Texte de lecture

Explosions de mines et embuscade
L’ingénieur en physique est arrivé à Bentiu, la capitale de l’Etat d’Unité, le 27 août, avec sa femme et ses trois enfants. Il se souvient:
«Le premier jour, j’ai entendu trois explosions de mines. Le second jour, deux explosions. Des rebelles et des soldats du SPLA [armée du Soudan du Sud] s’affrontaient. C’est un affrontement qui a pour origine une opposition tribale. Pour atteindre mon village, il me fallait faire trois jours de marche parce que toutes les routes étaient bloquées. Mais c’était trop dangereux. J’ai trouvé un travail comme professeur dans une école, un peu à l’écart de la ville. Un jour, je suis tombé dans une embuscade sur le chemin. J’ai décidé de rentrer à Khartoum.»
Une chose est sûre, ses enfants n’iront pas là-bas. Ils cherchent à les envoyer étudier en Ethiopie ou en Ouganda.
L’insécurité est la première des raisons évoquées pour justifier le retour dans le nord. Les luttes tribales ou encore la présence de groupes armés dissidents au gouvernement de Juba (capitale du Soudan du Sud) sont des phénomènes essentiellement concentrés dans les Etats du nord du Soudan du Sud: Nil supérieur, Unité et Bahr al-Ghazal occidental et septentrional. «Nous estimons que 12% des Sud-Soudanais originaires de ces zones reviennent au nord», avance Ismail Ibrahim, expert auprès de l’agence du Ministère des Affaires humanitaires soudanais en charge de la question des déplacés.
«C’est la forêt !»
Le choix de revenir au nord, principalement à Khartoum, n’est pas seulement lié à la crainte de perdre la vie. C'est également une question de confort:
«J’ai envoyé ma femme et mes sept enfants en décembre. Nous vivons dans l’Etat d’Unité. Là-bas, il n’y avait rien: ni eau, ni électricité, ni école. C’est la forêt! Je m’attendais à une situation difficile, mais le gouvernement ne semble pas avoir eu la volonté de développer le pays. Au nord, le pays est plus ou moins civilisé.»
A 42 ans, James Rabe, ingénieur en mécanique, exige la «stabilité» avant d’envisager de s’installer au Soudan du Sud.

Consigne A
D'après le texte sur les retours vers le nord, à quelle date l'ingénieur en physique est-il arrivé à Bentiu ?
Le texte et la liste n'ont aucun rapport entre eux.

[Entrées de pointage de mots et d'éléments]
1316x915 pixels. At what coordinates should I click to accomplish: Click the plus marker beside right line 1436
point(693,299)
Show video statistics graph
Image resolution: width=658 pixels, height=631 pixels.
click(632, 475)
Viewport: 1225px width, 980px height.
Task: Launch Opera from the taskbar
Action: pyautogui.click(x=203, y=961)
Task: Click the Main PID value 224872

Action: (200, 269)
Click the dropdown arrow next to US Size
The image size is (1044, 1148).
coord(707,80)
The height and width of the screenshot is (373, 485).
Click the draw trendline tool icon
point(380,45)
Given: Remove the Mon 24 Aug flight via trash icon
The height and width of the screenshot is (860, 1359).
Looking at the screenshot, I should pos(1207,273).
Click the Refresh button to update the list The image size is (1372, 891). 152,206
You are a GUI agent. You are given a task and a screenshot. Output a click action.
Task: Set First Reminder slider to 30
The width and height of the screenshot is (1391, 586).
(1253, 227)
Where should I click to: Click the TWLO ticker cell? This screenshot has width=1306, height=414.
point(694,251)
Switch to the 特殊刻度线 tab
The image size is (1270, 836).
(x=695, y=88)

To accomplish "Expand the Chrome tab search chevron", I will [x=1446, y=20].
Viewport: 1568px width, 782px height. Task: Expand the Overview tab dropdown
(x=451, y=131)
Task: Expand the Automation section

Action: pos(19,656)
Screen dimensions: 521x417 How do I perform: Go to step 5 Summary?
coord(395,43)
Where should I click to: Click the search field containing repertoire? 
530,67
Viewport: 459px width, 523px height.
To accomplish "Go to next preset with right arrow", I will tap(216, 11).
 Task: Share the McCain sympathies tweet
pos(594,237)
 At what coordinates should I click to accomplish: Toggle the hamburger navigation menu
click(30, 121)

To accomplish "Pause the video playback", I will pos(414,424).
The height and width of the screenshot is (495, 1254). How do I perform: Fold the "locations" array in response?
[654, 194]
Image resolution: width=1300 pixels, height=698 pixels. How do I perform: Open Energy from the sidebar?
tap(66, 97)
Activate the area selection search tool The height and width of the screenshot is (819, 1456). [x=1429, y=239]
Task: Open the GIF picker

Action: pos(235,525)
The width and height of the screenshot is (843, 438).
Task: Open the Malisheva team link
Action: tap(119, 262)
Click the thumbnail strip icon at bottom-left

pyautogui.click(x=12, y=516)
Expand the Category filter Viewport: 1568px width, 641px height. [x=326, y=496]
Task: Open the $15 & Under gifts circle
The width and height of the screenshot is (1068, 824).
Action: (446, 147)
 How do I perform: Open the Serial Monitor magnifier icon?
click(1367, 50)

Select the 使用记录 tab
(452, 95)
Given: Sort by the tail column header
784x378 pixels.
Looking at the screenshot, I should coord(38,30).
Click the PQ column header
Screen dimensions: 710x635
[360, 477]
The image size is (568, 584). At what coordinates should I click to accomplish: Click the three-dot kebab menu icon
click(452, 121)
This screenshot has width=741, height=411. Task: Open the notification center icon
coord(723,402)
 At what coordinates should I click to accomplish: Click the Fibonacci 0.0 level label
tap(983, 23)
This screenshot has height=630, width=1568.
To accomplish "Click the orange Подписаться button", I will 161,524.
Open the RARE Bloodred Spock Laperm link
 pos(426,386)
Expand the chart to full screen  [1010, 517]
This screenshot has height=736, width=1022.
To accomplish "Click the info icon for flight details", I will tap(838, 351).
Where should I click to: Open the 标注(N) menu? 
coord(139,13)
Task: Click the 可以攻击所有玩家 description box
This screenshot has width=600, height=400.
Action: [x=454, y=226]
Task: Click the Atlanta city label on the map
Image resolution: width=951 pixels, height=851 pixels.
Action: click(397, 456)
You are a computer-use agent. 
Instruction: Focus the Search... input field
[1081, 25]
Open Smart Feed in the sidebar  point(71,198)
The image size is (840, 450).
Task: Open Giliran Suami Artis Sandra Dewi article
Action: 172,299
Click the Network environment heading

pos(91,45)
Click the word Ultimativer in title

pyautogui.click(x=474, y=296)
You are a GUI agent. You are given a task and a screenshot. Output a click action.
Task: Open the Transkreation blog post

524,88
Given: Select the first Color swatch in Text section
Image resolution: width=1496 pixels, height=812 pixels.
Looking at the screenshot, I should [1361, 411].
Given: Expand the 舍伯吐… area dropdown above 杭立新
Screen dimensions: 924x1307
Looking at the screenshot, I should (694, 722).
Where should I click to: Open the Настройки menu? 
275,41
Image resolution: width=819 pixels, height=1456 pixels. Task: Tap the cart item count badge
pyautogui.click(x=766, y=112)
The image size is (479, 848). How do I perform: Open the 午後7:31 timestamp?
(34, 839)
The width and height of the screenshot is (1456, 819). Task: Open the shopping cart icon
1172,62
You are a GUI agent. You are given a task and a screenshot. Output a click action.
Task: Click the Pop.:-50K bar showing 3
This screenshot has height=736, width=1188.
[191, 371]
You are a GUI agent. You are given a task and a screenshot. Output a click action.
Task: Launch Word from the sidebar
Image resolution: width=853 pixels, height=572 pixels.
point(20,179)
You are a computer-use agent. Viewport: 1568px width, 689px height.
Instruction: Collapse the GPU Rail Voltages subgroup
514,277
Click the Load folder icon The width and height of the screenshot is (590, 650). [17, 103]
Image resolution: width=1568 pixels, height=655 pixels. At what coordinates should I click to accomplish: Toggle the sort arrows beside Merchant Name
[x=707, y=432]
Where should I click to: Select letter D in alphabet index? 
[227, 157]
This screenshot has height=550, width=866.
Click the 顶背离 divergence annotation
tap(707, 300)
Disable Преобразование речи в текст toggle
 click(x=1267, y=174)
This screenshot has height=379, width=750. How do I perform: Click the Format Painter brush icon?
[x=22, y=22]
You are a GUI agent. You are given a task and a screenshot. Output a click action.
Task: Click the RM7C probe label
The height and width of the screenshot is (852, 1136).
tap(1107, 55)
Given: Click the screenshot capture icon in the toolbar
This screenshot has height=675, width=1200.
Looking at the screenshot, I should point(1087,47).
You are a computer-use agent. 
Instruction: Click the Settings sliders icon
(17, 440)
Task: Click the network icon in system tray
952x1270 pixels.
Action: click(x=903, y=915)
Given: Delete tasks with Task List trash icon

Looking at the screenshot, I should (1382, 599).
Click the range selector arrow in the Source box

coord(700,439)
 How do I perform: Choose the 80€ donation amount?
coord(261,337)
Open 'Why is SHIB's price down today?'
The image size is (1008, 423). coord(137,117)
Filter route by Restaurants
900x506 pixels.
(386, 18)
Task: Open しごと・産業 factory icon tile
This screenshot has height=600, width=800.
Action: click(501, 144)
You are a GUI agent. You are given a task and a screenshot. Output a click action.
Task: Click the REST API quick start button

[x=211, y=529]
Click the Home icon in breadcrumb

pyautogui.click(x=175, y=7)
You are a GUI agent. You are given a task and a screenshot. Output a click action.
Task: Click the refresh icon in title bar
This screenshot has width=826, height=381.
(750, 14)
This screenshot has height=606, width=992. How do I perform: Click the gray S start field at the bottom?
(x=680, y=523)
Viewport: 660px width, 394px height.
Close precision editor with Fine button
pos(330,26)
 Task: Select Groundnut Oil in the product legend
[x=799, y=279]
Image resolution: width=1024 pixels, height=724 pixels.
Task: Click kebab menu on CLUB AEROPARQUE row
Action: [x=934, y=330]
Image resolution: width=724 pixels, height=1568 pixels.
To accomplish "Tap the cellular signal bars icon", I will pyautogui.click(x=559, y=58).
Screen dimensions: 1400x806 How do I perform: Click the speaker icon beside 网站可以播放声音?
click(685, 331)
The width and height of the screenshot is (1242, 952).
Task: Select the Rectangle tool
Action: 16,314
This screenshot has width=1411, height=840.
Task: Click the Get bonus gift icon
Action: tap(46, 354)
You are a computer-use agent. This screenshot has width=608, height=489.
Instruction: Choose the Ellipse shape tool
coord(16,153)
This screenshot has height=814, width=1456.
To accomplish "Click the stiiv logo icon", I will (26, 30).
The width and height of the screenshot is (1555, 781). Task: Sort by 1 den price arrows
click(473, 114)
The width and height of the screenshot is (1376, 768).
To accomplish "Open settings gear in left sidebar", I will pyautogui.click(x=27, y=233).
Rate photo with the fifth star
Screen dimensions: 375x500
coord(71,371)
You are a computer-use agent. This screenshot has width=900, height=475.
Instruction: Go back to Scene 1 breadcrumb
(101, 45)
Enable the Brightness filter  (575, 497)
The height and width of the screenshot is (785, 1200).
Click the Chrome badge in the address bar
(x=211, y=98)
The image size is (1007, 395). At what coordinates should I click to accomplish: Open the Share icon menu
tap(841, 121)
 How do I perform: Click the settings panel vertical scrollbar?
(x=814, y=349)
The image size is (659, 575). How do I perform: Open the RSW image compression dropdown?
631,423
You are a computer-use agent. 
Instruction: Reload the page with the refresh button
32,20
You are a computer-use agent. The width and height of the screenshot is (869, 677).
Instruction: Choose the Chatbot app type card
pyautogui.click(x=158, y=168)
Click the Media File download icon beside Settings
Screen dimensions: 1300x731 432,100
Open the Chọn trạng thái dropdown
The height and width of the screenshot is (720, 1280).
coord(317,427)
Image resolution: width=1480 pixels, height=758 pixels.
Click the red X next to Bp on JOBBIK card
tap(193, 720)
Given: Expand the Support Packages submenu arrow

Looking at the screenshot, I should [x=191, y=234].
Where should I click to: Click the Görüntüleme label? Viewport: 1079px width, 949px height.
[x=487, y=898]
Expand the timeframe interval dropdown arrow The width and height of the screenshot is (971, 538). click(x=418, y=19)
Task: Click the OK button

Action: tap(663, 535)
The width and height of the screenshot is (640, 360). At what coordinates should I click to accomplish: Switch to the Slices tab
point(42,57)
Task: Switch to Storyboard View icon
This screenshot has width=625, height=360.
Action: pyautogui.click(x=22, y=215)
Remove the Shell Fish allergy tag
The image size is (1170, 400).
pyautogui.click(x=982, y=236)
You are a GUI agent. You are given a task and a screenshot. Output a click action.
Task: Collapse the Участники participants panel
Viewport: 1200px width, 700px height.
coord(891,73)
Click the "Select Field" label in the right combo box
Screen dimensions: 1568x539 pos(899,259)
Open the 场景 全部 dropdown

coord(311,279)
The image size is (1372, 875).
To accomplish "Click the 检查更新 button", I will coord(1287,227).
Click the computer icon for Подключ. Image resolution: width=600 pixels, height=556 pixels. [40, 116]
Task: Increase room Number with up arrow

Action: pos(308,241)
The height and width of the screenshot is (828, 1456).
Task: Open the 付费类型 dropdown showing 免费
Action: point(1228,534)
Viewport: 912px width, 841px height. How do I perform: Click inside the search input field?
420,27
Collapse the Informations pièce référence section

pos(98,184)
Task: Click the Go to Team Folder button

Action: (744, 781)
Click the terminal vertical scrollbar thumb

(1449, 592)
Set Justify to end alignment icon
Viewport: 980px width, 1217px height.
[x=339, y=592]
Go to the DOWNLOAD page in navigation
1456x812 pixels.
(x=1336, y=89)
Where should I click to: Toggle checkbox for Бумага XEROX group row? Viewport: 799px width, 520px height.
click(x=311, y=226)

Consigne B
Convertissez en tableau Markdown les lignes de la liste, de la ligne contenant « This screenshot has height=606, width=992. » jusqu'à celle contenant « click(473, 114) », toutes deux incluses, sans les lignes vides. Nommez la colonne du numéro de rang « N° » et celle du texte de la ligne « Ligne ».

Réponse attendue A
Le 27 août.

Réponse attendue B
| N° | Ligne |
|---|---|
| 1 | This screenshot has height=606, width=992. How do I perform: Click the gray S start field at the bottom? |
| 2 | (x=680, y=523) |
| 3 | Viewport: 660px width, 394px height. |
| 4 | Close precision editor with Fine button |
| 5 | pos(330,26) |
| 6 |  Task: Select Groundnut Oil in the product legend |
| 7 | [x=799, y=279] |
| 8 | Image resolution: width=1024 pixels, height=724 pixels. |
| 9 | Task: Click kebab menu on CLUB AEROPARQUE row |
| 10 | Action: [x=934, y=330] |
| 11 | Image resolution: width=724 pixels, height=1568 pixels. |
| 12 | To accomplish "Tap the cellular signal bars icon", I will pyautogui.click(x=559, y=58). |
| 13 | Screen dimensions: 1400x806 How do I perform: Click the speaker icon beside 网站可以播放声音? |
| 14 | click(685, 331) |
| 15 | The width and height of the screenshot is (1242, 952). |
| 16 | Task: Select the Rectangle tool |
| 17 | Action: 16,314 |
| 18 | This screenshot has width=1411, height=840. |
| 19 | Task: Click the Get bonus gift icon |
| 20 | Action: tap(46, 354) |
| 21 | You are a computer-use agent. This screenshot has width=608, height=489. |
| 22 | Instruction: Choose the Ellipse shape tool |
| 23 | coord(16,153) |
| 24 | This screenshot has height=814, width=1456. |
| 25 | To accomplish "Click the stiiv logo icon", I will (26, 30). |
| 26 | The width and height of the screenshot is (1555, 781). Task: Sort by 1 den price arrows |
| 27 | click(473, 114) |